We consider multi-armed bandit problems in social groups wherein each individual has bounded memory and shares the common goal of learning the best arm/option. We say an individual learns the best option if eventually (as $t\diverge$) it pulls only the arm with the highest expected reward. While this goal is provably impossible for an isolated individual due to bounded memory, we show that, in social groups, this goal can be achieved easily with the aid of social persuasion (i.e., communication) as long as the communication networks/graphs satisfy some mild conditions. In this work, we model and analyze a type of learning dynamics which are well-observed in social groups. Specifically, under the learning dynamics of interest, an individual sequentially decides on which arm to pull next based on not only its private reward feedback but also the suggestion provided by a randomly chosen neighbor. To deal with the interplay between the randomness in the rewards and in the social interaction, we employ the \em mean-field approximation method. Considering the possibility that the individuals in the networks may not be exchangeable when the communication networks are not cliques, we go beyond the classic mean-field techniques and apply a refined version of mean-field approximation:

Using coupling we show that, if the communication graph is connected and is either regular or has doubly-stochastic degree-weighted adjacency matrix, with probability → 1 as the social group size N → ∞, every individual in the social group learns the best option.
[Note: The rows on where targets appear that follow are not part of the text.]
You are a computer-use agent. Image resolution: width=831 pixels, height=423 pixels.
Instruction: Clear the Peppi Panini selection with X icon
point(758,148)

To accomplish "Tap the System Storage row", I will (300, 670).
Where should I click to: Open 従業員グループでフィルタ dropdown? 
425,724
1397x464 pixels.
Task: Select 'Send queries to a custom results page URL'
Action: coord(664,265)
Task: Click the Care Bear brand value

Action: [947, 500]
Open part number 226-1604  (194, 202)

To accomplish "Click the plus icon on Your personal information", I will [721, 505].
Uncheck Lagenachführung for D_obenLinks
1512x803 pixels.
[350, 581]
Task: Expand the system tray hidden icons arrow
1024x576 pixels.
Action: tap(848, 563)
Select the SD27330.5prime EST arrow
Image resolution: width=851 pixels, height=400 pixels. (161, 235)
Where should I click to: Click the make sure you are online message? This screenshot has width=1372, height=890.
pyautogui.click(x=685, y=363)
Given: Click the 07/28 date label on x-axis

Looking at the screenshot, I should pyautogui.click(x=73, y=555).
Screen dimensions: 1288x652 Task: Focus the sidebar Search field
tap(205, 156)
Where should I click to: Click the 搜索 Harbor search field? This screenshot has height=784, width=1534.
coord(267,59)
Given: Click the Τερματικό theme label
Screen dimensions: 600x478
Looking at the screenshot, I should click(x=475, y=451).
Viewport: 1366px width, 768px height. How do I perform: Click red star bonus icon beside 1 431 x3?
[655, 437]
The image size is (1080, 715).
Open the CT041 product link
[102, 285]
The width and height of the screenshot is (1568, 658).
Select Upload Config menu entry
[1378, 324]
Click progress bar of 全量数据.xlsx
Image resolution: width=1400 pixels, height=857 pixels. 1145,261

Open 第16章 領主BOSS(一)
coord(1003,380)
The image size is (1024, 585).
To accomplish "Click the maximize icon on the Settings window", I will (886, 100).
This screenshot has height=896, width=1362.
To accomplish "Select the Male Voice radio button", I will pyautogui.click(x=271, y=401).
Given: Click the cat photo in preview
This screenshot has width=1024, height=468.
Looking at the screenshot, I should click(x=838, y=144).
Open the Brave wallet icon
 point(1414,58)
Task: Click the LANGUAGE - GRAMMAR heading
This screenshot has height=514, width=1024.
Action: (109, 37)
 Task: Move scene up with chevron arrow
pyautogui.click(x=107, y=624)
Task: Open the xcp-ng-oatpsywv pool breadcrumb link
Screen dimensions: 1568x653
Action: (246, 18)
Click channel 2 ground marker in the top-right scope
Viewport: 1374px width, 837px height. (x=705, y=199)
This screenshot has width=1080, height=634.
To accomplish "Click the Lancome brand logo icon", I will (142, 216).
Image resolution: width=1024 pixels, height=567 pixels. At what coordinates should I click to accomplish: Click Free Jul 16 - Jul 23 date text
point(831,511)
If the minimum degree of the graph diverges as N → ∞, over an arbitrary but given finite time horizon, the sample paths describing the opinion evolutions of the individuals are asymptotically independent. In addition, the proportions of the population with different opinions converge to the unique solution of a system of ODEs. Interestingly, the obtained system of ODEs are invariant to the structures of the communication graphs. In the solution of the obtained ODEs, the proportion of the population holding the correct opinion converges to 1 exponentially fast in time.

Notably, our results hold even if the communication graphs are highly sparse.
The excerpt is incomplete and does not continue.